L’Università della Pennsylvania, che diventerà così il primo centro fuori dalla Cina a sperimentare l’applicazione sull’uomo, recluterà 18 pazienti, ai quali verranno prelevate cellule del sistema immunitario per ingegnerizzarle con la tecnica Crispr per poi essere reinfuse nel paziente. L’obiettivo è modificare due geni nelle cellule T del sistema immunitario: uno che produce una proteina che il cancro usa per eludere le difese del paziente, e l’altro che regola i recettori che individuano i “pericoli” esterni, che verranno riprogrammati contro i tumori.

Questo approccio esterno al corpo, chiamato terapia genica ex vivo, è considerato meno rischioso rispetto all’iniezione di Crispr direttamente nel flusso sanguigno di una persona, che potrebbe causare reazioni immunitarie indesiderate.

A finanziare questo studio c’è anche il Parker Institute for Cancer Immunotherapy, l’organizzazione non profit fondata da Sean Parker, ideatore di Napster e tra i fondatori di Facebook.

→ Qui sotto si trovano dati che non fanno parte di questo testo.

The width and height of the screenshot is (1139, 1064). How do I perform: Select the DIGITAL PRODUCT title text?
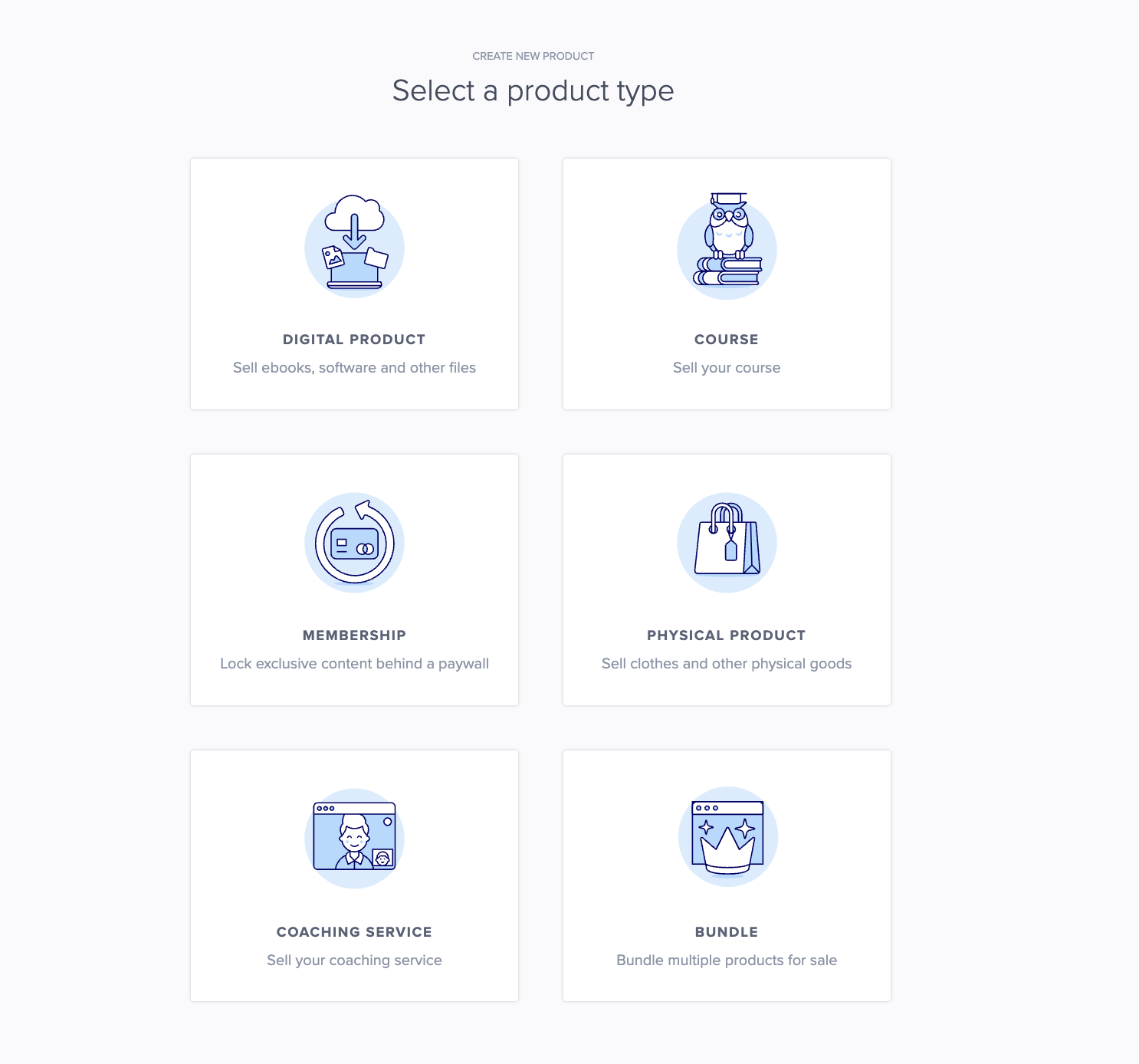coord(354,340)
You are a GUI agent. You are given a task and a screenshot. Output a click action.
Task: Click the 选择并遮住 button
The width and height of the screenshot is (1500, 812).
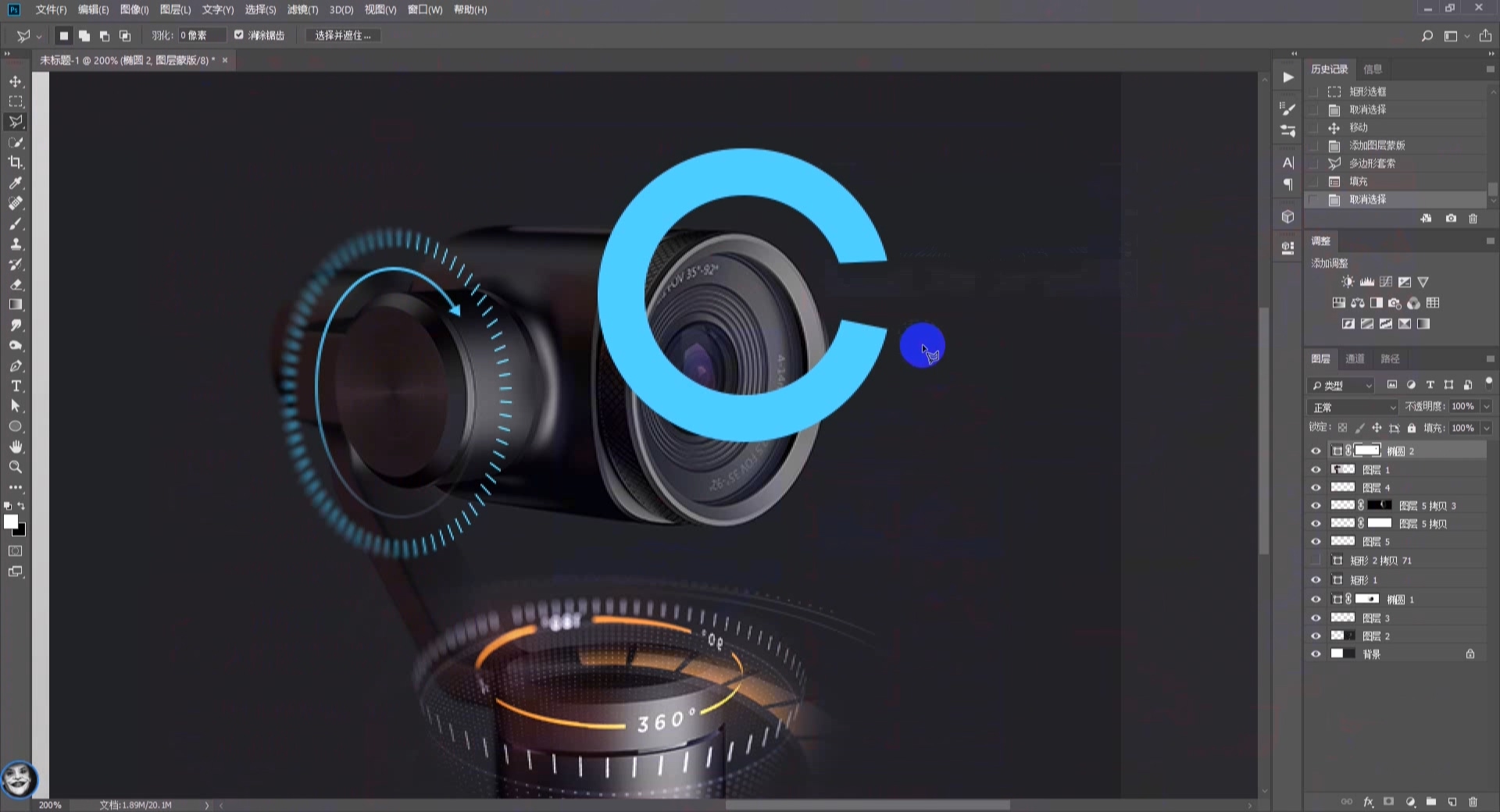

La gara per utilizzare la tecnica sull’uomo per primi ha in realtà diversi partecipanti in tutto il mondo. Un secondo studio clinico con Crispr potrebbe partire anche in Europa entro la fine dell’anno: lo scorso dicembre Crispr Therapeutics (che con Editas Medicine e Intellia Therapeutics, è una delle 3 “grandi” biotech nate e finanziate per la ricerca sul Crispr) ha chiesto alle autorità europee di regolamentazione il permesso di avviare test per curare la beta talassemia attraverso una correzione genetica dei globuli rossi.